WORK TO BE COMPLETED. Show each line of the data below that has the string "computer" in it.

*** Begin section ***

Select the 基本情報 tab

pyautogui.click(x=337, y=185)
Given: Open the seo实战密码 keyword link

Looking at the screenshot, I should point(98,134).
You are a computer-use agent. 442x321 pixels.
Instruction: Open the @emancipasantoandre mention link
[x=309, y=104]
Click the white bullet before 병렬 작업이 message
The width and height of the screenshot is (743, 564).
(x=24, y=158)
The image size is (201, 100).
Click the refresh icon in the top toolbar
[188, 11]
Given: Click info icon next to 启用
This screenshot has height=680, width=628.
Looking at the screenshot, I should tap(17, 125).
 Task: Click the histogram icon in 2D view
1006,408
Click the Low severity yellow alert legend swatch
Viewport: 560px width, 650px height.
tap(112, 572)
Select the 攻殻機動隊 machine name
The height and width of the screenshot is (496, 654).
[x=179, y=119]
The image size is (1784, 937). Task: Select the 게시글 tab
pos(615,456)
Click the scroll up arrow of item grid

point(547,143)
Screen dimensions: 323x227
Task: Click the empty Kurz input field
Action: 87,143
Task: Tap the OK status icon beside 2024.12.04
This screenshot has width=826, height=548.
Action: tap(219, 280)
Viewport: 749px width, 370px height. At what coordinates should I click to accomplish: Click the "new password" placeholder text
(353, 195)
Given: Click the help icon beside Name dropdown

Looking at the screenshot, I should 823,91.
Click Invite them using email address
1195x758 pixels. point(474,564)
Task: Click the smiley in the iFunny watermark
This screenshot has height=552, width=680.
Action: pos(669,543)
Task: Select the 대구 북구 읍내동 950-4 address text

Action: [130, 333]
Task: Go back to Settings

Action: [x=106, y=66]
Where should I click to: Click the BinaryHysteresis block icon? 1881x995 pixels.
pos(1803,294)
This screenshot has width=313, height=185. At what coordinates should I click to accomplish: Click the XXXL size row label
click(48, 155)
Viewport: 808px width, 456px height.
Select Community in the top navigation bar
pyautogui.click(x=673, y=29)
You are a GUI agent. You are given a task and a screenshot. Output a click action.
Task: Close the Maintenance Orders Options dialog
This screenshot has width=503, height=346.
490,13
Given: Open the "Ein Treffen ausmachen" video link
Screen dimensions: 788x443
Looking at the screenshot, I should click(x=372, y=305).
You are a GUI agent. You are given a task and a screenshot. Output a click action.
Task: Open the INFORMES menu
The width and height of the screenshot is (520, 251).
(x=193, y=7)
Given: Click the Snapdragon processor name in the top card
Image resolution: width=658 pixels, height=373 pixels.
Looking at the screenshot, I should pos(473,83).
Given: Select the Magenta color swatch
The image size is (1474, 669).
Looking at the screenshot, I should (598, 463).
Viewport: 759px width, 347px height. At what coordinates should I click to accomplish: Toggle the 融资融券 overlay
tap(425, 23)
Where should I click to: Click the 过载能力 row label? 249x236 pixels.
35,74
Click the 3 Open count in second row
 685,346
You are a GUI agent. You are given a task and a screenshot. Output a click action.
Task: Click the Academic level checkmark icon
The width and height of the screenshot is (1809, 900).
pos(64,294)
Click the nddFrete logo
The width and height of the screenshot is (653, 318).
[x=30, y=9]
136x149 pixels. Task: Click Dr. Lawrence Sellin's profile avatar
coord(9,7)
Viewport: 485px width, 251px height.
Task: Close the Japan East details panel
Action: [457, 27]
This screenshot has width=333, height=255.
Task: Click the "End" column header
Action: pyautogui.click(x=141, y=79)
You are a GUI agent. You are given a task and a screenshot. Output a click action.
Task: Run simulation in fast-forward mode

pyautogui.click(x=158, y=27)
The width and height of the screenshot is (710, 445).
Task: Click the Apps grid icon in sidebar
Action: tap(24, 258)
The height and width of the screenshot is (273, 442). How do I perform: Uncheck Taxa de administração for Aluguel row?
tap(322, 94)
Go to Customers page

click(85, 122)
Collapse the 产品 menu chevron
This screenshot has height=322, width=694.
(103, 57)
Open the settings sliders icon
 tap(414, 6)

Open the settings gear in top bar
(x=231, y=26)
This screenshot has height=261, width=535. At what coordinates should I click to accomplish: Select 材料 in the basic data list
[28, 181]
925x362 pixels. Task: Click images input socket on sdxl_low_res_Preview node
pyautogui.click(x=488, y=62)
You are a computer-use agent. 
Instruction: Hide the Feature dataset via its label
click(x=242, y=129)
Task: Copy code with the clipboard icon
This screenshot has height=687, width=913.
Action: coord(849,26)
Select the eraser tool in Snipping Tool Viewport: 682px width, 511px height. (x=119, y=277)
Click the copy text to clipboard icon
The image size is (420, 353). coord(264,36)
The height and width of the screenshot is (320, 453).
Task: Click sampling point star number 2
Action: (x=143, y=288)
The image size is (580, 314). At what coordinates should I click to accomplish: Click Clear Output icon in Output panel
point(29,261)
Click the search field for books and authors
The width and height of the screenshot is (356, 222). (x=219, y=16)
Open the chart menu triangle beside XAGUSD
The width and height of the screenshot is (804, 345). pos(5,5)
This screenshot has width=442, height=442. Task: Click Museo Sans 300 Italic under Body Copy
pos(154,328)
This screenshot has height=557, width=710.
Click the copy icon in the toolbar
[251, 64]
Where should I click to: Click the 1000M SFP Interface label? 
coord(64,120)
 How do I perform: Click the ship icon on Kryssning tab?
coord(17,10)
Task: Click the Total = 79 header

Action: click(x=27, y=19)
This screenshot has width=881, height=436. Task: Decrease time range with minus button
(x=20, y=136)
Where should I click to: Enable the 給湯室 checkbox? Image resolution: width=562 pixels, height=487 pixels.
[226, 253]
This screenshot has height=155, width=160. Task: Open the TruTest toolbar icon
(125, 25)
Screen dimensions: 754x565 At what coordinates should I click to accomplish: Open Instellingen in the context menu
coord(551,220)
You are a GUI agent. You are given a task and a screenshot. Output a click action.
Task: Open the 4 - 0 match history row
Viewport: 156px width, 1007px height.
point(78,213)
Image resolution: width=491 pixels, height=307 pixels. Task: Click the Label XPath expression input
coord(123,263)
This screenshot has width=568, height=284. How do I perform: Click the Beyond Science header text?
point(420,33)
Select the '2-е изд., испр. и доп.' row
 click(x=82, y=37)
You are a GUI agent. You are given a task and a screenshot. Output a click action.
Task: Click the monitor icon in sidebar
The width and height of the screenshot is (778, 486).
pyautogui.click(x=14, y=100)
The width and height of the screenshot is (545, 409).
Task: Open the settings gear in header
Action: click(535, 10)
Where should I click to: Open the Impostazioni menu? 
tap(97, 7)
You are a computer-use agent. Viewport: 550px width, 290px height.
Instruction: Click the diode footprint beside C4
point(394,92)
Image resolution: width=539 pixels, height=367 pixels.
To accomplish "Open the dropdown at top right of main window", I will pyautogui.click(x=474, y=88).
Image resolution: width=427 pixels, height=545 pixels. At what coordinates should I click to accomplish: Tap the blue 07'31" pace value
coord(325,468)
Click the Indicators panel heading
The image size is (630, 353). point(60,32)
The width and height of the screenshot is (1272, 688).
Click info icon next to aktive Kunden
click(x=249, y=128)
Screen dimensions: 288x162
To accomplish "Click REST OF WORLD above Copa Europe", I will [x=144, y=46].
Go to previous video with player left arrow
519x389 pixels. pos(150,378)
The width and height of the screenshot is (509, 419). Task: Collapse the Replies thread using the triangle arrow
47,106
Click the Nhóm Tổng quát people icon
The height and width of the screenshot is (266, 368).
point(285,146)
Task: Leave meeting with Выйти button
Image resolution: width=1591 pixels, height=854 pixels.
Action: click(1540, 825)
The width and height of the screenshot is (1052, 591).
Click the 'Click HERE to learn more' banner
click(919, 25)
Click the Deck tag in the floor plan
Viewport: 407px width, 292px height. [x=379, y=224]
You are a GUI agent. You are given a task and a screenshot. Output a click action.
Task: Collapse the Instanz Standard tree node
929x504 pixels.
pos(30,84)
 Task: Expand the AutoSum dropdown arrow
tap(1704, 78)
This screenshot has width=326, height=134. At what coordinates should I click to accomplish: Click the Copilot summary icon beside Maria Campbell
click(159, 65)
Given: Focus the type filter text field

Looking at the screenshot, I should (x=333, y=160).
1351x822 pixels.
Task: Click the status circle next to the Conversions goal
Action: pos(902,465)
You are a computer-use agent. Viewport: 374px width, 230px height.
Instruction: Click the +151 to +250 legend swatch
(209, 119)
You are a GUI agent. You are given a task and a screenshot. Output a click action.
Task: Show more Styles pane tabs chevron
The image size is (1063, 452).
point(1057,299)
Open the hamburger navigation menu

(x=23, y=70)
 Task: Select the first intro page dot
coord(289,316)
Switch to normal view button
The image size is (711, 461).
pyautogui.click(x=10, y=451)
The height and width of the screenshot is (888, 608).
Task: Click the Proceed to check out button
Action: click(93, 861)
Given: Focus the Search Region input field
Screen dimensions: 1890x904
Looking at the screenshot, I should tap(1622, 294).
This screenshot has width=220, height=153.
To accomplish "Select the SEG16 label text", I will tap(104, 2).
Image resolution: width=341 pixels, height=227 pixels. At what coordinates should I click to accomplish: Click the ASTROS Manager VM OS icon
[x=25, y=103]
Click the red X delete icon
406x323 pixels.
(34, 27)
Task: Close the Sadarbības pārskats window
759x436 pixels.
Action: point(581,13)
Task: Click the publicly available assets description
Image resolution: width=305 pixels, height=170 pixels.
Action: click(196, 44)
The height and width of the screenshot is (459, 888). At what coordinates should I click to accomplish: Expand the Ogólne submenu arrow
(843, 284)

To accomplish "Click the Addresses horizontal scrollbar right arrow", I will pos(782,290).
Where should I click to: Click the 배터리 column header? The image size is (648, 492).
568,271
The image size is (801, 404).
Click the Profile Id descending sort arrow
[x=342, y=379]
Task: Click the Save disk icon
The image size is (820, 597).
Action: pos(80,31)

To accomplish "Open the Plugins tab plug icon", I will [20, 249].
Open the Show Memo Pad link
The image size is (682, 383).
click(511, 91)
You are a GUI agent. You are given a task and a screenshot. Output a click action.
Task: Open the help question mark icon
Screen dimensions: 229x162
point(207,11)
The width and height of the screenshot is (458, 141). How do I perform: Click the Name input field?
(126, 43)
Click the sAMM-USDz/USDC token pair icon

*** End section ***

ANSWER TO THIS TASK.
You are a computer-use agent. 442x321 pixels.
You are a computer-use agent. 
You are a computer-use agent. Viewport: 550px width, 290px height.
You are a computer-use agent. Viewport: 374px width, 230px height.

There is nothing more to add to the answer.